You know how this speaks to me? It tells me Christians are just as capable of hurting others as those who do not follow Jesus.

Peter was as close to Jesus as anyone. He was in the audience the day Jesus talked about loving your enemies and praying for those who hurt you. I am confident the two of them had a lot of camp fire talks about this ethic of love and Jesus’ non-violent resistance to evil. Yet, when the authorities came for Jesus, Peter pulled his sword.

Scholars are confident Peter was not aiming for this man’s ear. He was aiming for his neck in order to kill him.

I wish I could say Peter’s behavior is uncommon, but I don’t think it is. Believers are as capable of hurting others as those who do not believe in Jesus, and their wrath can be directed toward strangers, dear friends or close family members.

How do believers hurt others? There is a wide variety of ways. Sometimes we hurt others with words by saying things which are insulting, humiliating or not true.

We hurt others by ignoring them and acting as if they don’t exist, or at least don’t matter.

We hurt people by trying to manipulate or control them so we can selfishly use them.

We hurt people when we become violent and inflict bodily harm upon them as Peter did that dreadful night when he attacked Malchus. Far too often, this occurs in the home.

Each year, Kentucky issues almost 25,000 protective orders to keep abusers at bay. Many of these abusers are the husbands, former husbands and boyfriends of the women who seek protection.

Every fifteen seconds, a woman is battered in America. If you came to Sunday school this morning, before you leave church today over 500 women will have been abused.

 Why does abuse occur at this alarming rate? There is no shortage of reasons people resort to violence.

They have a bad temper. It is their way of manipulating people. Those around them are not meeting their expectations. They’re losing control. They’re under stress and explode. They are unhappy with their own lives and want to make others miserable, too. They’re mad at others and transfer their anger toward family members or friends.

I have been told by family counselors that up to 80% of adults who were abused as children become abusers. Perhaps this is why 25% of all women have been victims of abuse, and over 4,000 women, children and even some men were housed in domestic abuse shelters last year in Kentucky.

How do you think Jesus feels about anyone who hurts others? How did he respond to Peter’s violent behavior that night? He swiftly rebuked it and reversed the damage Peter had done, which tells me two things.

Jesus can heal the wounds of those who have been hurt by others. Perhaps this is the message you need to hear today if you are a victim of verbal or physical abuse.
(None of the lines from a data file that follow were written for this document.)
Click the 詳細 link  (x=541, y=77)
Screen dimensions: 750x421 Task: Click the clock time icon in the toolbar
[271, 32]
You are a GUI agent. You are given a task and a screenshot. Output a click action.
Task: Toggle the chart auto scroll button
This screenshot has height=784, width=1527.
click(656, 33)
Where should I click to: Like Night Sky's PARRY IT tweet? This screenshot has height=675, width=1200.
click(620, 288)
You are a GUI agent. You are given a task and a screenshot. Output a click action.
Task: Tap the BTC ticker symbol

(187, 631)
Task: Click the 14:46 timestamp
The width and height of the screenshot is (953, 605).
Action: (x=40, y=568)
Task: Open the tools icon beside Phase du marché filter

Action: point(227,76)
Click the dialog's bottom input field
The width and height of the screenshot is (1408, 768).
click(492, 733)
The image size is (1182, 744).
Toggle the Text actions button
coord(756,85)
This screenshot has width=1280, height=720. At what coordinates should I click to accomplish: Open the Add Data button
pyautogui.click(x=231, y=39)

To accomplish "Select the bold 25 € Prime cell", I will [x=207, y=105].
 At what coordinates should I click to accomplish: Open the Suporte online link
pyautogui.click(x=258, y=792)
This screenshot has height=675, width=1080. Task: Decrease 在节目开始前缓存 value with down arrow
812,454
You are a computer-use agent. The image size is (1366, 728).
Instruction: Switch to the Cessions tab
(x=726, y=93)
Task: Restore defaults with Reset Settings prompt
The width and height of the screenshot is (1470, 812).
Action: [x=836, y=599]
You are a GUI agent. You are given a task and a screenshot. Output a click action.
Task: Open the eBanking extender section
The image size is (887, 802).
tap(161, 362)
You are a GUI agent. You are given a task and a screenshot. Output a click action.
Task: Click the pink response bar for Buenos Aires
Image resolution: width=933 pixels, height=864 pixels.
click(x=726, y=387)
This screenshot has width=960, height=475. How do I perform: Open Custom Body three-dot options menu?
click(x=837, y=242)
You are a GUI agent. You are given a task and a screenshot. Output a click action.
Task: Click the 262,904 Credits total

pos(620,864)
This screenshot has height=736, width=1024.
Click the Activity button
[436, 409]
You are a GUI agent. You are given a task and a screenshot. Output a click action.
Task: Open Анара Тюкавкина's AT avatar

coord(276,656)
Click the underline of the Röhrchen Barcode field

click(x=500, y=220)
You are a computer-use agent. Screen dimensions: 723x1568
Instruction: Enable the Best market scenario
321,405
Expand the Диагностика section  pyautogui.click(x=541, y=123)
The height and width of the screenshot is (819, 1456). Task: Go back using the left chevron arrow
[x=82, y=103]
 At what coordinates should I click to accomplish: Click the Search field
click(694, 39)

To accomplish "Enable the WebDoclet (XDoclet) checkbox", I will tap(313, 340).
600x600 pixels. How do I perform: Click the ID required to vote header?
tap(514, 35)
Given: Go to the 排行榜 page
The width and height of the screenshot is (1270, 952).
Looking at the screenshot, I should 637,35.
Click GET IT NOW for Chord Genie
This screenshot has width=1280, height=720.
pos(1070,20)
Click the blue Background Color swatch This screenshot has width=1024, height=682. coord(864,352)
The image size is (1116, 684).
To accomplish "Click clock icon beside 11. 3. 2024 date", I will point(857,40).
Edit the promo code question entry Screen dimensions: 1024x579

Even though your pain is deep, chronic and severe, there is hope. Jesus understands and can help you heal and move forward. He can also lead you to others who will help you on this journey toward hope and healing. I encourage you to let them into your life to begin this process.

On the other hand, if you have a habit of hurting others, he can help you change. He can heal the pain inside you which causes you to hurt others. He will guide you as you own up to your mistakes and seek help to change your hurtful ways. Jesus cares as much for you as he does your innocent victims.

In a comic strip by Liz Johnston titled, “For Better or  For Worse,” Michael pushes his little sister, Lizzie, out of his bedroom and slams the door on her finger. The entire family goes to the emergency room where Lizzie gets her broken finger bandaged.

Walking out of the hospital, Michael tells Lizzie he is sorry. “It’s ok, Michael, my finger won’t hurt forever,” Lizzie responds. “I know,” Michael says, “but my memory will.”

Jesus can heal bad memories and help you change the behavior which causes them if you will let him. He will lead you to people who understand and can help you, too. I hope you will let them, and I imagine I am not alone. 

“The last miracle Jesus performed healed a wound caused by one of his own disciples.” Don’t let Jesus’ next healing miracle be necessary because of something you do this week.